Boyd & Carr

After finishing Ronson’s book, I grew to like his unconventional writing style. I thought his informal speech, combined with his research, interviews, and own experience made the book the most unique work we have read so far. There is a certain fervor to his writing that I think may be fueled by his personal experiences on the internet. It seems Ronson’s online encounter with his troll drove him to delve deeper into ways the internet can strip away people’s freedoms. He and Boyd feel differently about the effects of the internet, but they do have some things in common.

Understanding the concept of online shaming and the effect it can have is crucial in our times. I think that Is evident by the fact that both Boyd and Ronson feel it is necessary to bring up when discussing social media. Ronson’s whole book is based on shaming, he even says “the renaissance in public shaming” is good. (pg. 34) Boyd also addresses shaming in her chapter on bullying.

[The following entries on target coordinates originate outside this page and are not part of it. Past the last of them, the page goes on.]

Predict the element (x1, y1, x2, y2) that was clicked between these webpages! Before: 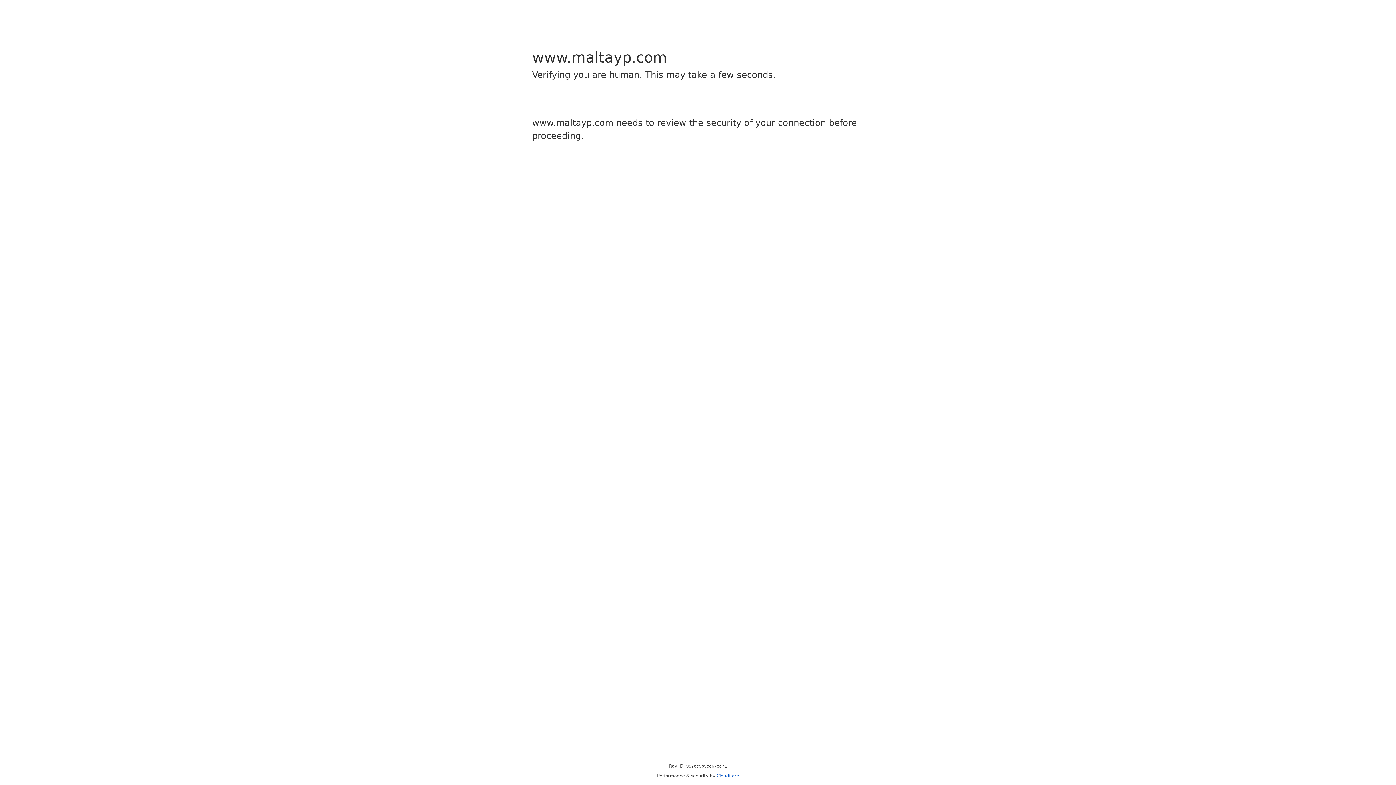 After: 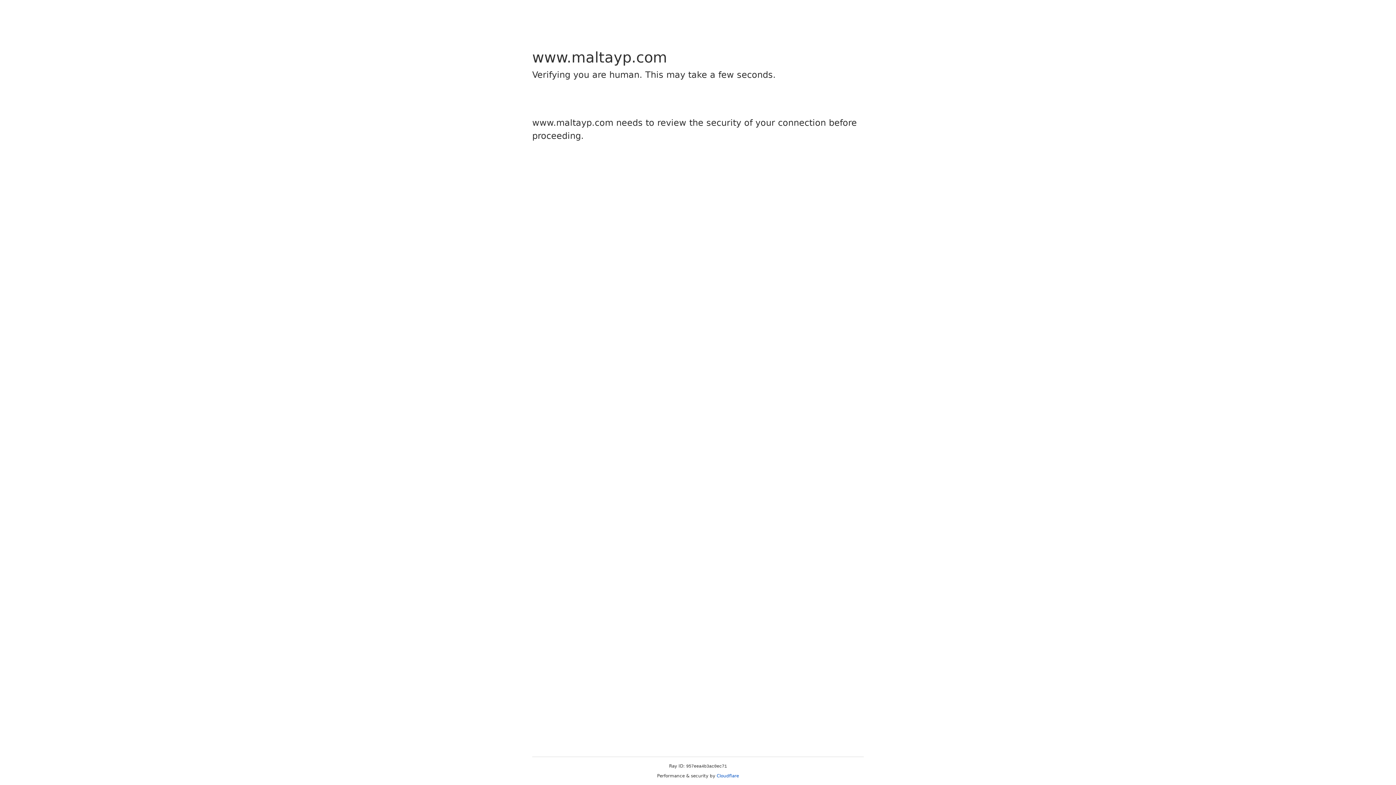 Action: bbox: (716, 773, 739, 778) label: Cloudflare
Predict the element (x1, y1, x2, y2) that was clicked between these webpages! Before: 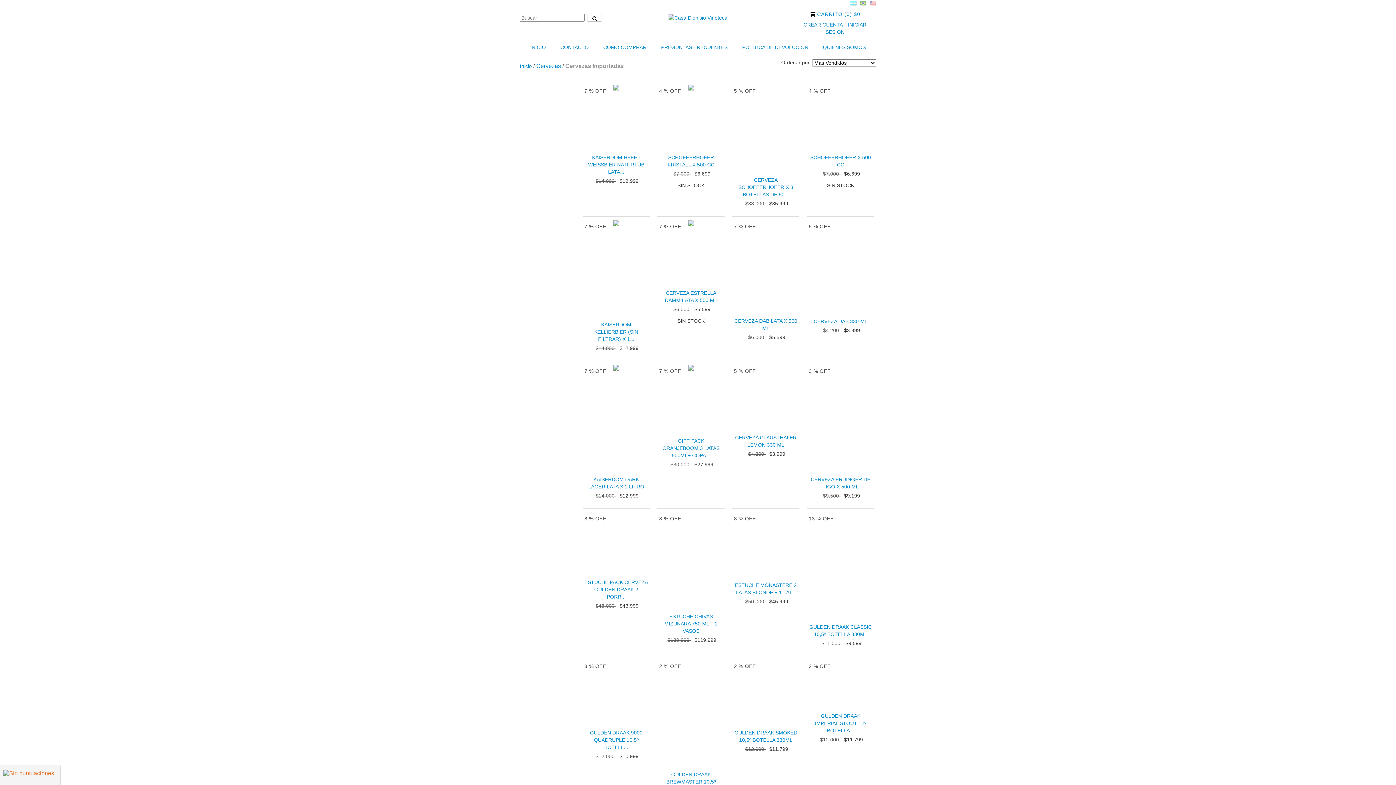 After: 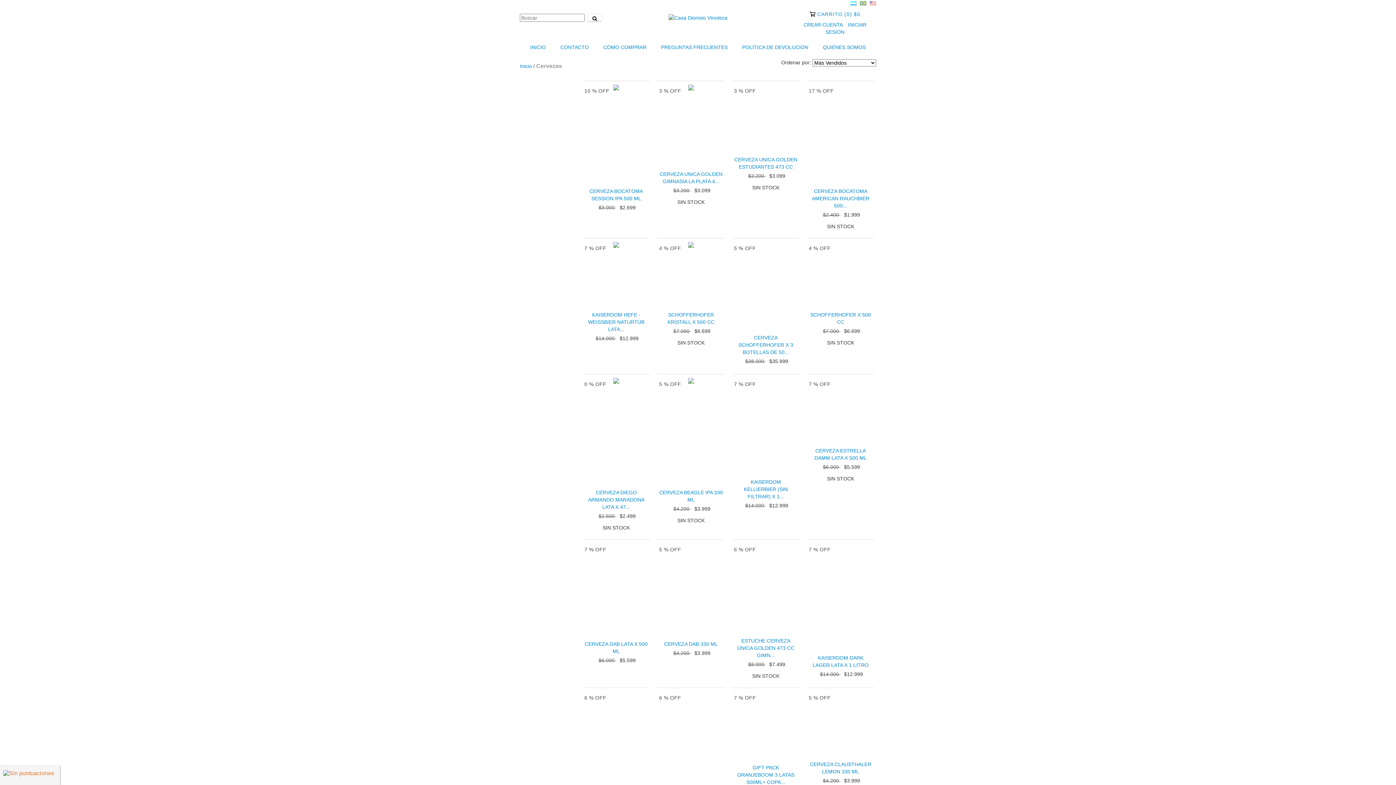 Action: label: Cervezas bbox: (536, 62, 561, 69)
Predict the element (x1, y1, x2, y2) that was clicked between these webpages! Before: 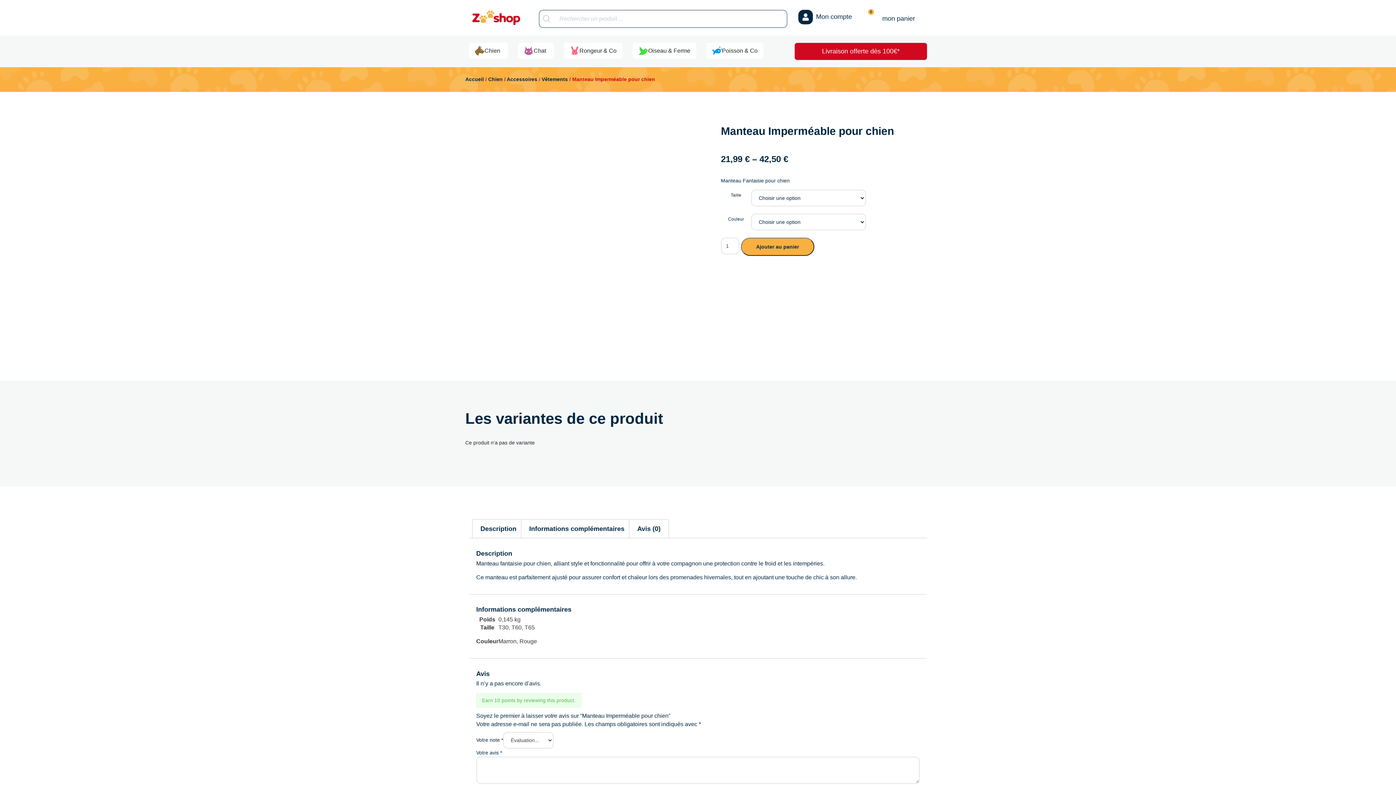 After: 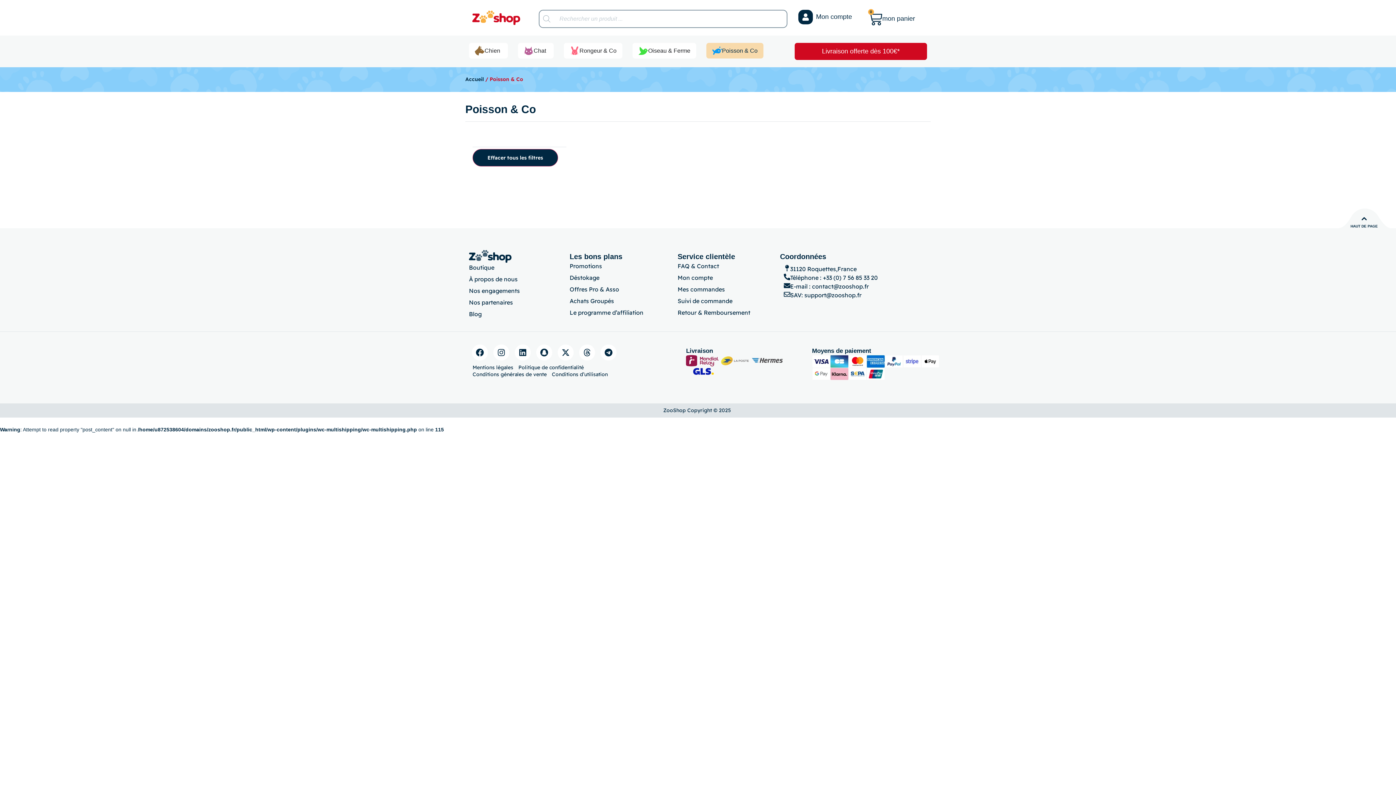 Action: bbox: (712, 45, 757, 55) label: Poisson & Co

In “Bullying: Is Social Media Amplifying Meanness and Cruelty” I think Boyd is the more pessimistic than she is in her entire book (which isn’t much). She segways into shaming by first talking about gossip and rumors. She says, “A rumor on Facebook has the potential to spread further and faster and persist longer than any school rumor could have in the past.” (pg. 145) Here she touches on the ability of the internet to be used as a tool to amplify things of interest in a long-term way. This is an idea that Ronson highlights throughout his book when he details the ripple effect that the internet has (on the shamers, the shamees, and anyone else caught in the crossfire) with his interviews. Boyd goes on to say most shared content online is shame related, even though some “productive attention” is out there. Ultimately, she says “People choose what to spread online” (pg. 146) and these things (like shaming) “don’t unfold because of social media.” (pg.147) I agree with the latter, shaming and the tools we use to do it are two very different things. Ronson shows us in his book that we found ways to shame before the internet was even invented. A shovel in one man’s hand is a murder weapon in another’s. We as internet consumers and social media hounds should try and do some more digging


Author: Alexandra

I am a junior Psychology major with a Writing minor at University of Delaware.

3 thoughts on “Boyd & Carr”

  1. I agree with you that Ronson’s informal writing style was very pleasant to read. I also enjoyed his insightful interviews and his personal anecdotes. Furthermore, I agree with you that both Ronson and boyd discuss the detrimental effects of the internet, though neither show massive concern in using the internet as a whole, like Carr did. It is interesting to look at how all three authors take slightly different angles to approaching the use of the internet and how they all come to different conclusions.


  2. While Ronson and boyd have different voices and tone they do somewhat overlap. One person is capable of a lot especially if you look at them in the context of social media. I enjoy how you include how Ronson may feel about his own experiences online which could have potentially fueled the entire purpose of his novel. I am thankful for both Ronson and boyd for shedding light on these topics regardless of how they read each online situation.


  3. Alex, I enjoyed reading Ronson’s work as well! I thought this was the best book we have read yet. His perspective on public shaming online was interesting. Also, I like how you bolded the quotes from the books!